***** INPUT MATERIAL *****
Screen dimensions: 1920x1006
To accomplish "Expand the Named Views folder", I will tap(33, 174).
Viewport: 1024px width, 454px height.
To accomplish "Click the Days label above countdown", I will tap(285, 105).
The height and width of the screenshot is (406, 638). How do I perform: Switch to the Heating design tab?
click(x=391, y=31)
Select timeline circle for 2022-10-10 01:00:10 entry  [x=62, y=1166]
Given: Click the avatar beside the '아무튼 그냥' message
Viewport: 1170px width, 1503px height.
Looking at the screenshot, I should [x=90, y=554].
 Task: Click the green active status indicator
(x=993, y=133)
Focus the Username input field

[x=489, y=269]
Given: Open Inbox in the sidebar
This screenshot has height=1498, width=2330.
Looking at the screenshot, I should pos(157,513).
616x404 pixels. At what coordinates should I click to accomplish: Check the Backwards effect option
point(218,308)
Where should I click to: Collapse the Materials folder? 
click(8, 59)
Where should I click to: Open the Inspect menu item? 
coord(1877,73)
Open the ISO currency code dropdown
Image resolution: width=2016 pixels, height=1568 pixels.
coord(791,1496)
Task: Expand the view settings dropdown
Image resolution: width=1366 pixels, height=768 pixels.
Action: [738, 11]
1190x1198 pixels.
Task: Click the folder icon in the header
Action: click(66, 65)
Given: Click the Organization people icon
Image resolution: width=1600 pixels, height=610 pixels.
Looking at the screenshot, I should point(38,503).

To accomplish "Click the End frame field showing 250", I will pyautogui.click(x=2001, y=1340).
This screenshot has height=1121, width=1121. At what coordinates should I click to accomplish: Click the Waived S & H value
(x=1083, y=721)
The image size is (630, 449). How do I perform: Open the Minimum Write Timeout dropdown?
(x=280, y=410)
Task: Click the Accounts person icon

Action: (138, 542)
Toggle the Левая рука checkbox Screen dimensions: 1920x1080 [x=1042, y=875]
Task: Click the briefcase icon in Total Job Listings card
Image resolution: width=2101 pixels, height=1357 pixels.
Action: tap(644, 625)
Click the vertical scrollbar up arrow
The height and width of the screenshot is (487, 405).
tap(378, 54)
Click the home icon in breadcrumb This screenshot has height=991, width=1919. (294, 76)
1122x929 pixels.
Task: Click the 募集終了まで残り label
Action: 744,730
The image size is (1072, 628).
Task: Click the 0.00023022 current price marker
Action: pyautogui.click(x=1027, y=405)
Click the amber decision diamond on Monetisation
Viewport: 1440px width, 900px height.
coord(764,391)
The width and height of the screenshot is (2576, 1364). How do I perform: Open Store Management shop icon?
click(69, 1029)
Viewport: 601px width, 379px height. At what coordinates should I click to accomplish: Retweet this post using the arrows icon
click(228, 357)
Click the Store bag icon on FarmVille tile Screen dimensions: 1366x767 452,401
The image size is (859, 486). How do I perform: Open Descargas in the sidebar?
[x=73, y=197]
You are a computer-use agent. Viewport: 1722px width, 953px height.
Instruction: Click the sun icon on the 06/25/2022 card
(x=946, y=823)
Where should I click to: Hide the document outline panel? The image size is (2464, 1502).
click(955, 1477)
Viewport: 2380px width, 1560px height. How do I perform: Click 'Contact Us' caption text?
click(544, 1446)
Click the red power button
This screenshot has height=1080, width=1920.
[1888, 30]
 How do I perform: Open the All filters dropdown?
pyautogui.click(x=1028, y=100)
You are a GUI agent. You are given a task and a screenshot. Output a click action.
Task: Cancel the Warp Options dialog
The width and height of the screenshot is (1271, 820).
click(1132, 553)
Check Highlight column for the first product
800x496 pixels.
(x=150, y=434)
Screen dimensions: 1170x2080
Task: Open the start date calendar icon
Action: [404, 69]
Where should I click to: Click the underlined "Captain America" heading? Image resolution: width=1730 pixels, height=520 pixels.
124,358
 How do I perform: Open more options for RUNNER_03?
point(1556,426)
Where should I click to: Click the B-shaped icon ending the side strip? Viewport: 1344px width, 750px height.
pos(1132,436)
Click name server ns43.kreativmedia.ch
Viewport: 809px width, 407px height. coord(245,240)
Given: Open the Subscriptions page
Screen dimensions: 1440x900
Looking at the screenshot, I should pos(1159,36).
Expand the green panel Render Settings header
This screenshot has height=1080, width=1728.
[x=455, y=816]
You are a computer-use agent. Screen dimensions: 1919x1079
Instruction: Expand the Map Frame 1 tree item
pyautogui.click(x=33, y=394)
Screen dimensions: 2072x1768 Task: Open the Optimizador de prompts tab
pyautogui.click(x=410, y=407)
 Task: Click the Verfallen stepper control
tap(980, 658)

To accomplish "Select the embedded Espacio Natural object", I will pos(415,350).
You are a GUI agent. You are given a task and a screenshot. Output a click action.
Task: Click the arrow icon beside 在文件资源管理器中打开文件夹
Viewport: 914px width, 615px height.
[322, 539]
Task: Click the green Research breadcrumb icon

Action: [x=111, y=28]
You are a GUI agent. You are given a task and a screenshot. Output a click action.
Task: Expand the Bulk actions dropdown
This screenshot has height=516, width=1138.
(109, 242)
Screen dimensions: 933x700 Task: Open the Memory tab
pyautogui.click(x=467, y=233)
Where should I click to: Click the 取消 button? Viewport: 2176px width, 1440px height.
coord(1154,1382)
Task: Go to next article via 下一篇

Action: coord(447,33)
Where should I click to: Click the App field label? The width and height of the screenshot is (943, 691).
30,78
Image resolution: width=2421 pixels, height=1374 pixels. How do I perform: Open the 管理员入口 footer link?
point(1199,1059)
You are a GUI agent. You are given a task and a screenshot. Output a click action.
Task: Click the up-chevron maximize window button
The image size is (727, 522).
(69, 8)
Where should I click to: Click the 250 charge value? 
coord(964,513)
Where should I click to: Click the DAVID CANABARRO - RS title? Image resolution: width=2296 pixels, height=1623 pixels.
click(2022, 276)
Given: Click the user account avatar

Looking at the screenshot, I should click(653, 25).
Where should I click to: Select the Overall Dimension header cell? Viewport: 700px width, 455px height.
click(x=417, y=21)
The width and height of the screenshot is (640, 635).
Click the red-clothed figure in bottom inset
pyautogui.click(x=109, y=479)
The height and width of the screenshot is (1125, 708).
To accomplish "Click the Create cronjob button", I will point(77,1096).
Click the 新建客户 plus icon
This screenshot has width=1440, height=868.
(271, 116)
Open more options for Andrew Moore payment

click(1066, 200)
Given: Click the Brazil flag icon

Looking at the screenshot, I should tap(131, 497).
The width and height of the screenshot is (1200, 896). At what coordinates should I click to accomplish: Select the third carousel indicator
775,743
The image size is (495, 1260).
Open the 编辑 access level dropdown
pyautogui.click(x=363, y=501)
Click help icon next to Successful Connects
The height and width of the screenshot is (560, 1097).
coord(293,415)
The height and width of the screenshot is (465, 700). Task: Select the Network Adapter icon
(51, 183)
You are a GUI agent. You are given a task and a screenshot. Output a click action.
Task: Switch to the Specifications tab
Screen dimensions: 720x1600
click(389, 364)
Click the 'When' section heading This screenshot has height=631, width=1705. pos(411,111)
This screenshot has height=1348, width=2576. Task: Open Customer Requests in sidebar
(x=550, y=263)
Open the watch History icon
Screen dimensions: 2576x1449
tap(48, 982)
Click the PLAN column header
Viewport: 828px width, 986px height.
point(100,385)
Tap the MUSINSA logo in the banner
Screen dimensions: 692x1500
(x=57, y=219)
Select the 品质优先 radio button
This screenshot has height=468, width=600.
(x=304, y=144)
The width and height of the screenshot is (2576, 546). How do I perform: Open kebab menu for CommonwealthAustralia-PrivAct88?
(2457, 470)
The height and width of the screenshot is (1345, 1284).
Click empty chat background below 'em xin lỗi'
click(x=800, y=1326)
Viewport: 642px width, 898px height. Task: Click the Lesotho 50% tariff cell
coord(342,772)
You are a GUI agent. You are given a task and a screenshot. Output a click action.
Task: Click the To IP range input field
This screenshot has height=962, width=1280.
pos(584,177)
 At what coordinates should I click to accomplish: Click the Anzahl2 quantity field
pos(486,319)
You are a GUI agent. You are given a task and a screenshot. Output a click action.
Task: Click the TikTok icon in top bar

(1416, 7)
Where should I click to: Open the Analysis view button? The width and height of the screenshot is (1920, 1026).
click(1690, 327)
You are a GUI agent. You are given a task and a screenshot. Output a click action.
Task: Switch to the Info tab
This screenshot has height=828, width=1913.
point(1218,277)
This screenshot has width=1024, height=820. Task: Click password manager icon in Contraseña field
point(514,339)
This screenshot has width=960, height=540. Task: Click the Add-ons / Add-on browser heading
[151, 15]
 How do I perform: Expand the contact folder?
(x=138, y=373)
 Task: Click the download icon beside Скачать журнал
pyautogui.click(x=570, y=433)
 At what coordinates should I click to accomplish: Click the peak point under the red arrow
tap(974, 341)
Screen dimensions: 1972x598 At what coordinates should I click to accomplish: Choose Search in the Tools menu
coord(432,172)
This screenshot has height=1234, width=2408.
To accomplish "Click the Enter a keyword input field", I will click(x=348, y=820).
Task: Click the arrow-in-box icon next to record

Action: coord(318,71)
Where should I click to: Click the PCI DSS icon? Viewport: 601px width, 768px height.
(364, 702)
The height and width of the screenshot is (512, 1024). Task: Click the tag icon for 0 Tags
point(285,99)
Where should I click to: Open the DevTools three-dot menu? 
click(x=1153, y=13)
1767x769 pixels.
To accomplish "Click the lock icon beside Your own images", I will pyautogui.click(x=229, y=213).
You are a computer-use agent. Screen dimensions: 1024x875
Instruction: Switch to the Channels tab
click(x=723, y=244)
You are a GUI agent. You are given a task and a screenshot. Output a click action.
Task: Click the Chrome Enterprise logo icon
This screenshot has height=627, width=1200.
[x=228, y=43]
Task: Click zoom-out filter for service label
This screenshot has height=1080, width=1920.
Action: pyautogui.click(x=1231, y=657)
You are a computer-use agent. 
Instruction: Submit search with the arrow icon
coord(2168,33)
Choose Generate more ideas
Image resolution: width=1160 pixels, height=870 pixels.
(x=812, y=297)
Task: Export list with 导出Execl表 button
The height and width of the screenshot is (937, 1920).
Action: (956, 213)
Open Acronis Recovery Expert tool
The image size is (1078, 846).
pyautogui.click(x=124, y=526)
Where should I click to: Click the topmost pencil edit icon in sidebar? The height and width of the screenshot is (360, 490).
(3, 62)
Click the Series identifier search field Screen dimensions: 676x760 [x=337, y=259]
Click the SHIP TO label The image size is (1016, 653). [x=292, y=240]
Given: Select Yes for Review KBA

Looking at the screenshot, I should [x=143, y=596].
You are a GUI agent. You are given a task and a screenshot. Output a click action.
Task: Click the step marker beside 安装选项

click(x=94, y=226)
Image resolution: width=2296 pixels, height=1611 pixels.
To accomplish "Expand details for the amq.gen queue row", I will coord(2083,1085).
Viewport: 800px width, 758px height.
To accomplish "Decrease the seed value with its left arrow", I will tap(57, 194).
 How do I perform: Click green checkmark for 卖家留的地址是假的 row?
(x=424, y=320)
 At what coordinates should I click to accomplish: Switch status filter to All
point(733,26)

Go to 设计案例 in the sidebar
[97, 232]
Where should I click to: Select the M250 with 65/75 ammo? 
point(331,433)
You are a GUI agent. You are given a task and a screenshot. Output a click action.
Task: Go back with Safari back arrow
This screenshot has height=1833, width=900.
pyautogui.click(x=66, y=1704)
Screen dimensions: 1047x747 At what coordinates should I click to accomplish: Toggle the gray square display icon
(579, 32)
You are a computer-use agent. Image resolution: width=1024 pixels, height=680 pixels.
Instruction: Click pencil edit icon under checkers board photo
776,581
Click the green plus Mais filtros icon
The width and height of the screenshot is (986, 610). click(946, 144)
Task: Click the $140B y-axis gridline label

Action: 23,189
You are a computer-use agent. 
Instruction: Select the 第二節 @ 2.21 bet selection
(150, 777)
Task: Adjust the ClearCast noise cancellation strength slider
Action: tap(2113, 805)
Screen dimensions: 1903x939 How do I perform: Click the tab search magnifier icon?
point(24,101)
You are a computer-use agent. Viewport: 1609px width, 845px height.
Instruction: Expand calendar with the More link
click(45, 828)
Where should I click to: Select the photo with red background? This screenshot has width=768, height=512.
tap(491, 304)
*****
EXERCISE DESCRIPTION
Format the stretch of lines from the one containing "Where should I click to: Open the Analysis" through the one containing "point(1218,277)" as a Markdown table with the columns Row and Line, leaving out any blank lines.

RESPONSE BELOW
| Row | Line |
|---|---|
| 1 | Where should I click to: Open the Analysis view button? The width and height of the screenshot is (1920, 1026). |
| 2 | click(1690, 327) |
| 3 | You are a GUI agent. You are given a task and a screenshot. Output a click action. |
| 4 | Task: Switch to the Info tab |
| 5 | This screenshot has height=828, width=1913. |
| 6 | point(1218,277) |